Thursday, March 08, 2007

It's the Suburbs

Monday I realized what it was about the high school that really bothers me.

I mean there's definitely the jerky kids and there's the three hours of commuting every day. There's the constant feeling of being an outsider, due to the language and culture. There's the hopelessness when I go to ask a certain administrator a question and I have five minutes and he's talking in circles, not really getting to the answer, and eating up time - that blah-blah way of answering that he has. But the thing I really don't like is that it feels like I'm working in the suburbs.

Lisa, in Green Acres, states: "New York is where I'd rather stay. I get allergic smelling hay. I just adore a penthouse view. Darling, I love you, but give me Park Avenue." That's how I feel about Amsterdam. The Hague seems like the sticks. There's also the fact that I get to The Hague and then I travel into it (i.e. away from the Center) for half an hour.) It's like I could be in my home town. There's a real attitude in The Hague of this laid back, wholesome life.
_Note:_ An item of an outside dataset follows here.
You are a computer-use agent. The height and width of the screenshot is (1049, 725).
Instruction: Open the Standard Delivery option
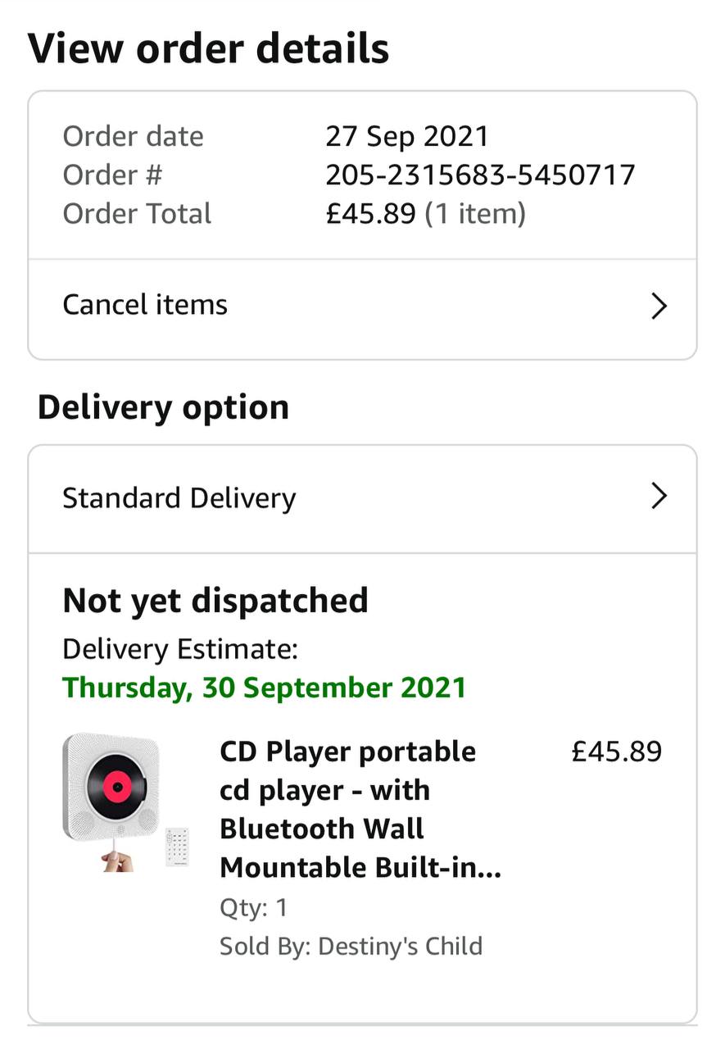[179, 498]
It's like I looked up and I suddenly realized that I was smack dab in the middle of the exact place I've been running from my whole life. I'm a city guy. Fort Worth, New York, Amsterdam. Two out of the three on the small side, but all three with a lovely feeling of anonymity. A place where you can get lost, re-invent yourself and where you have to watch or you will get run over by someone on a bike or in a car.

Plus, people have suburb attitudes and it's hard to be around that all day. At the college, it feels like a college. It's set apart from the city in a rather industrial area, but it's not all "family" and there's not that ratched down feeling of "Slow down, man. You're walking so fast. What's the hurry?" Makes me feel like I'm walking through a lake of honey.